**Work item**.
Only the lines from the one with "How do I perform: Select" through the end of the material are wanted, copied exactly and with the pictures left out.

**Provided data**.

++++++++++

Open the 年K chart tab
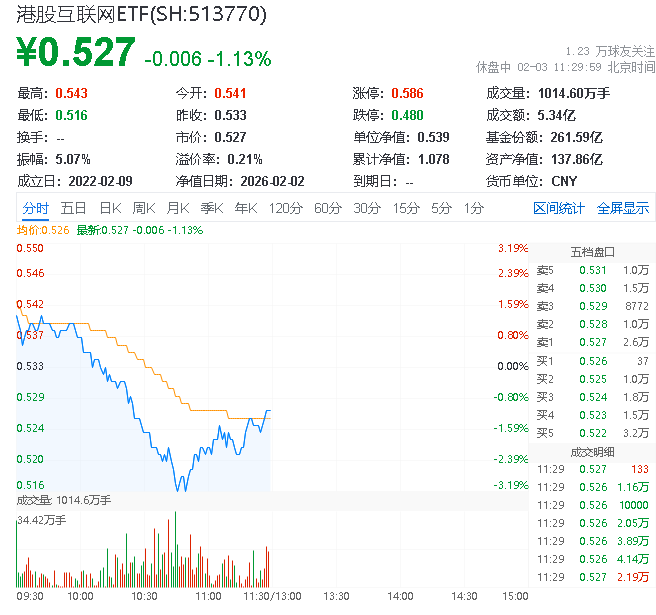Image resolution: width=656 pixels, height=615 pixels. click(245, 208)
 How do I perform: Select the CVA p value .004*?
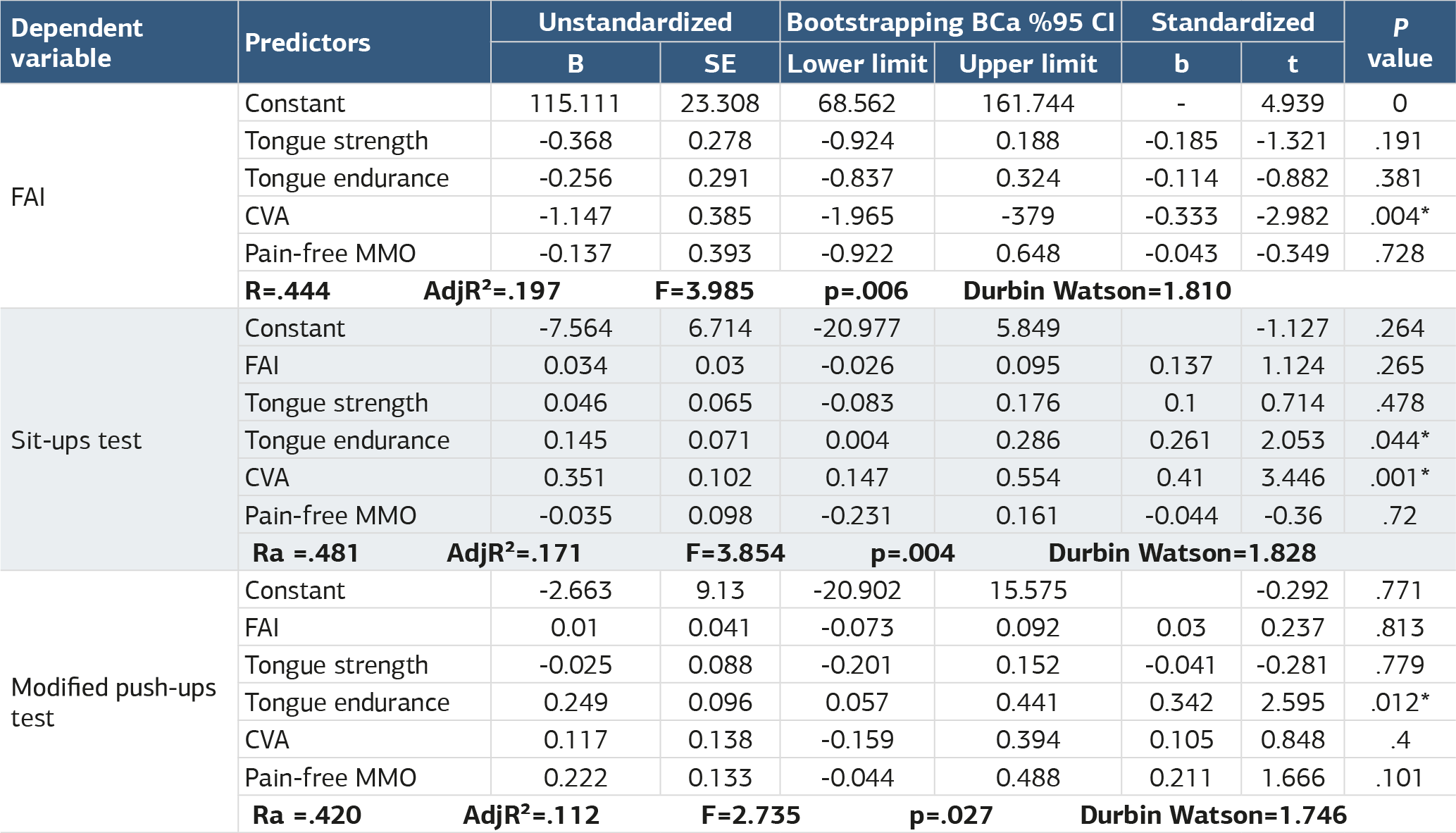[x=1400, y=216]
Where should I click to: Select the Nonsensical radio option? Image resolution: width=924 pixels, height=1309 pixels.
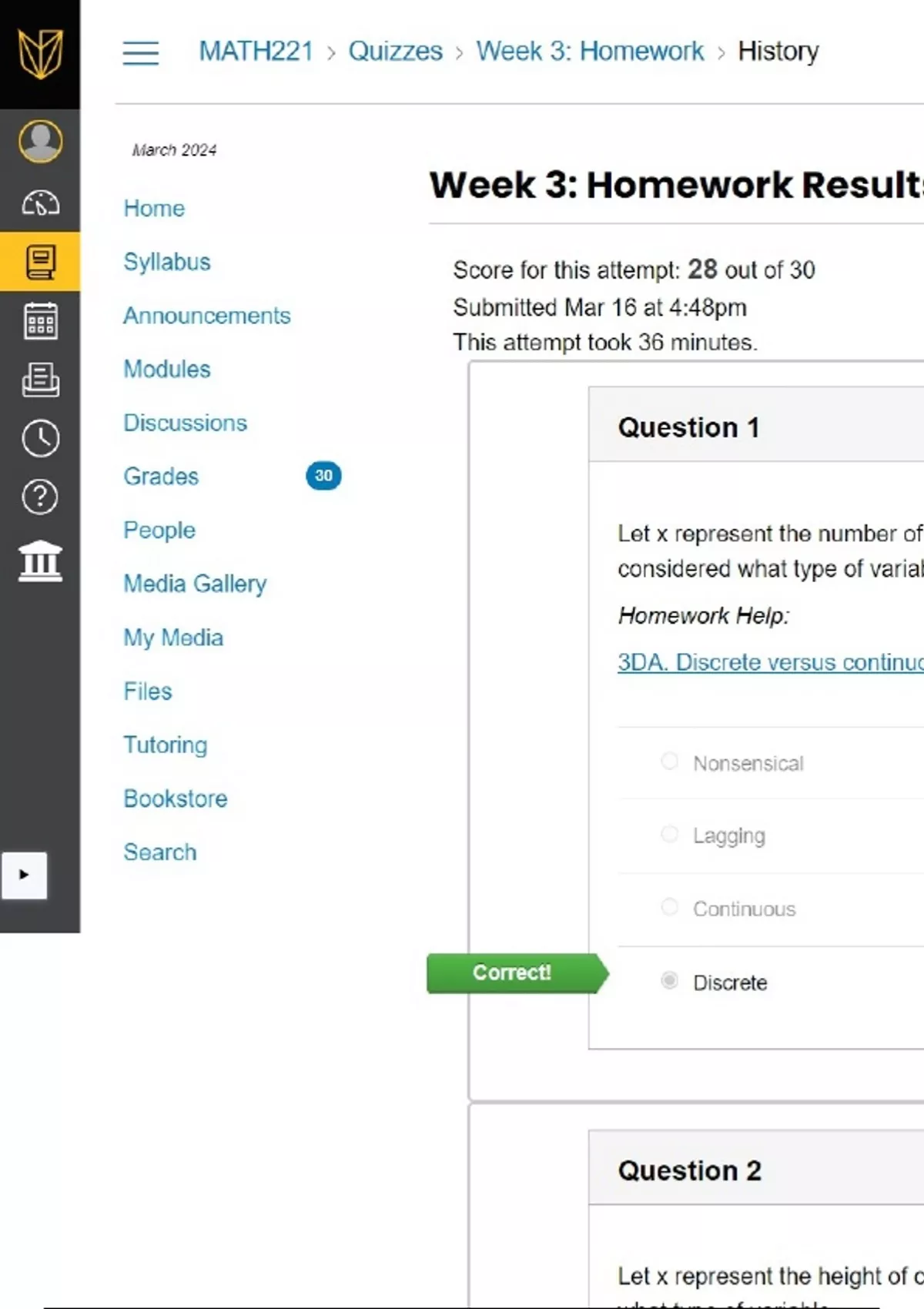[670, 762]
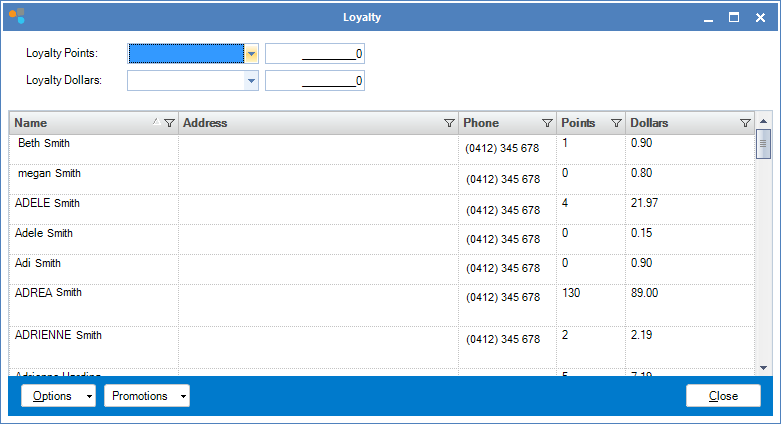Open the Options button dropdown arrow
The image size is (781, 424).
point(90,396)
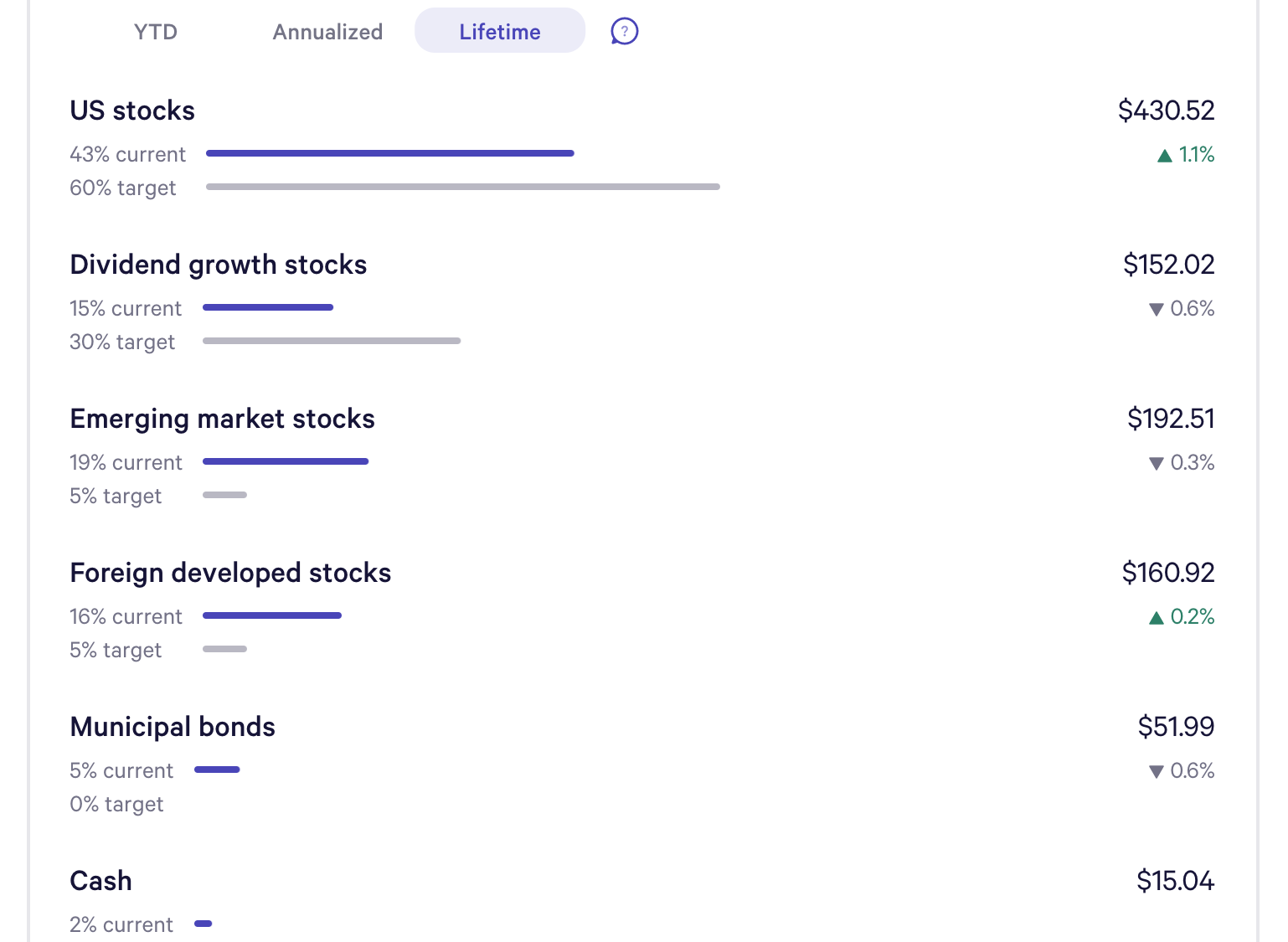Switch to the YTD tab
The width and height of the screenshot is (1288, 942).
click(156, 32)
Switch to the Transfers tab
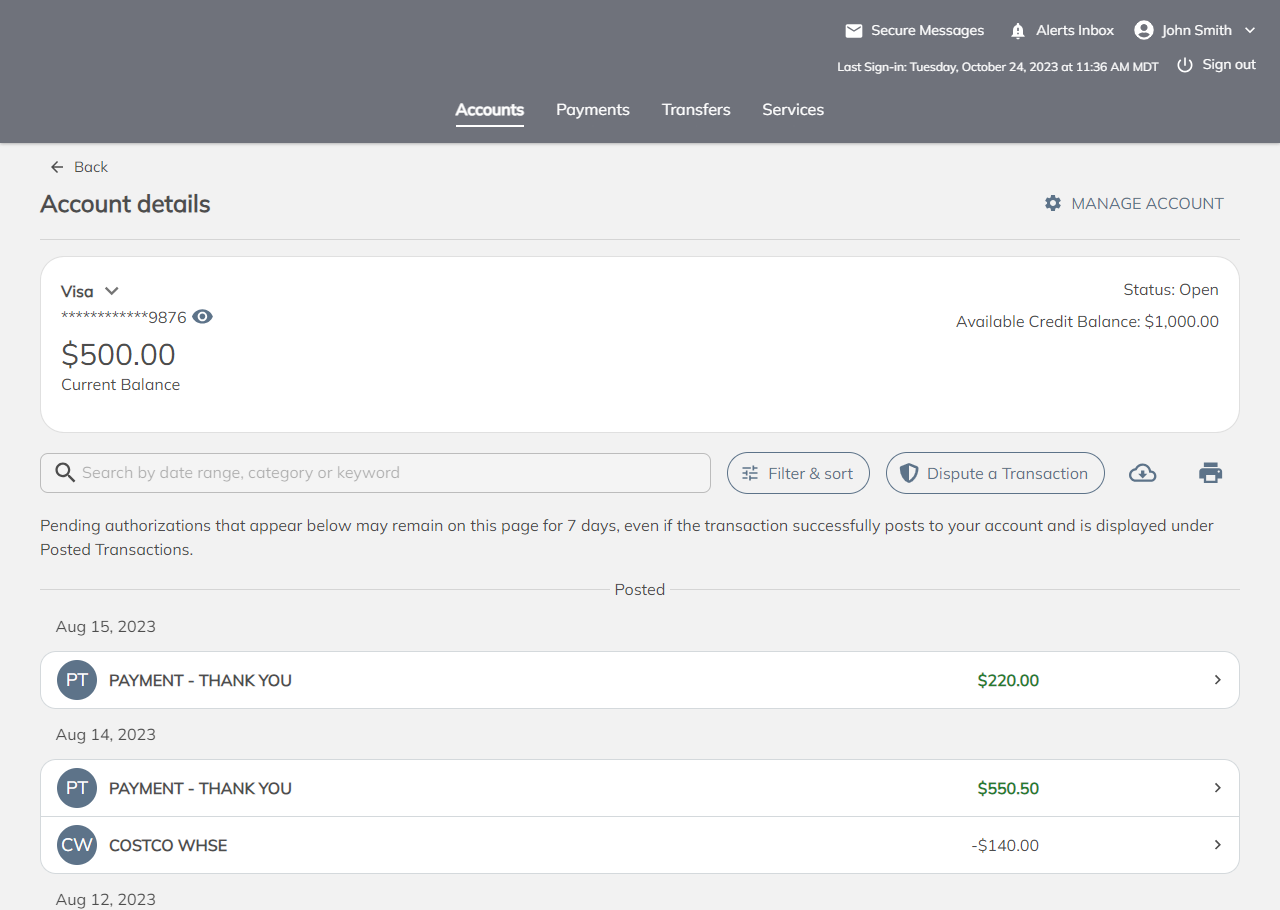 [696, 110]

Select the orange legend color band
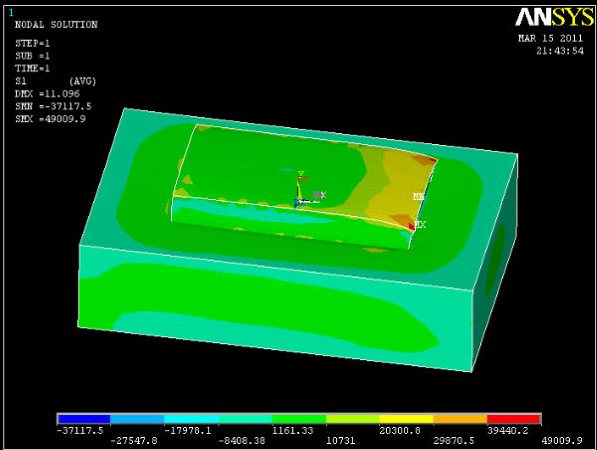(x=460, y=419)
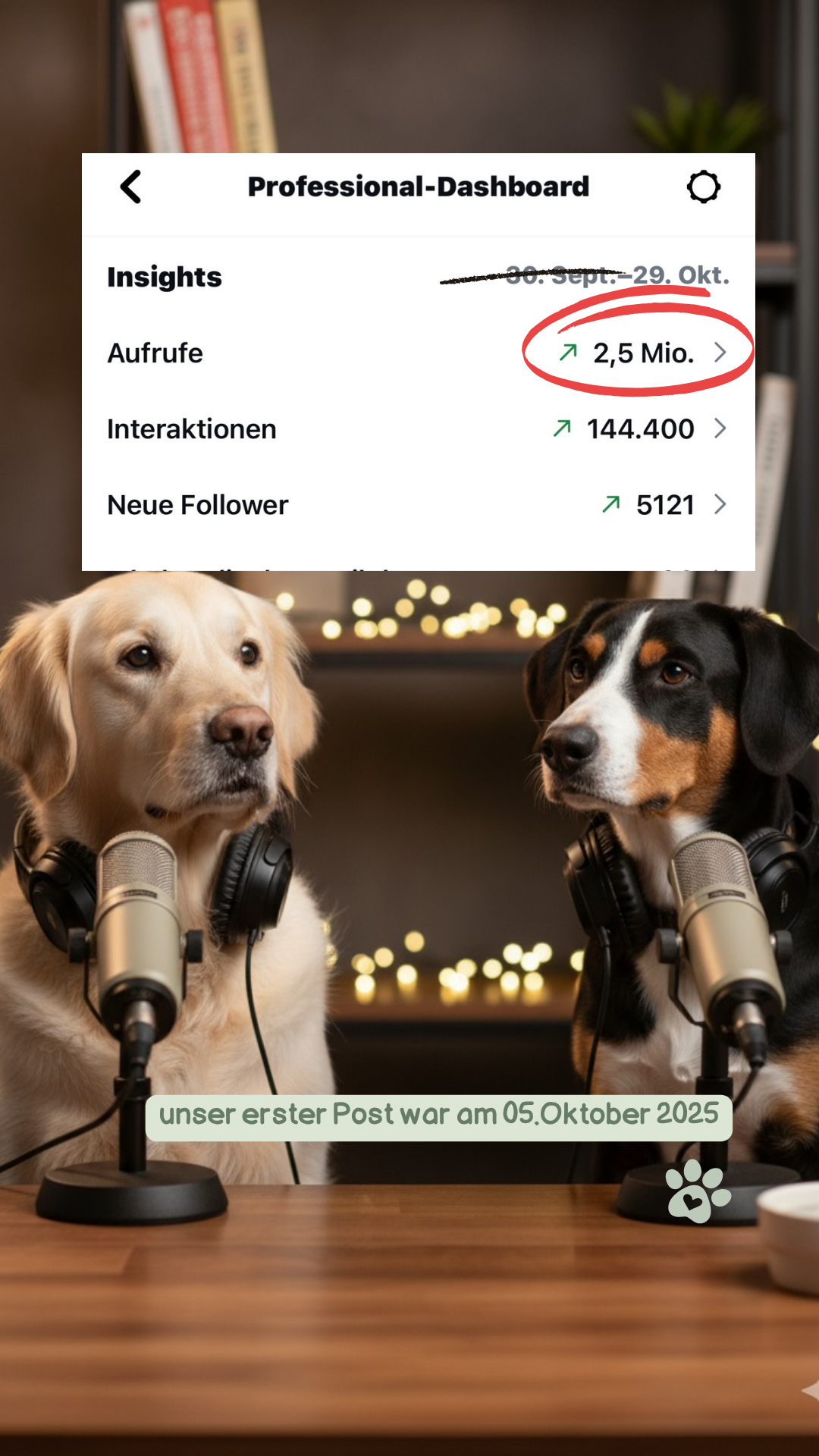The image size is (819, 1456).
Task: Tap the date range ending 29. Okt.
Action: click(x=617, y=275)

++++++++++

**Response to this task**.
 How do I perform: Select the CVA p value .004*?
[x=1400, y=216]
Where should I click to: Select the Nonsensical radio option? Image resolution: width=924 pixels, height=1309 pixels.
[670, 762]
Open the Options button dropdown arrow
The image size is (781, 424).
point(90,396)
Switch to the YTD tab
The width and height of the screenshot is (1288, 942).
click(156, 32)
Switch to the Transfers tab
 [696, 110]

Select the orange legend color band
(x=460, y=419)
The image size is (819, 1456).
Task: Tap the date range ending 29. Okt.
Action: click(x=617, y=275)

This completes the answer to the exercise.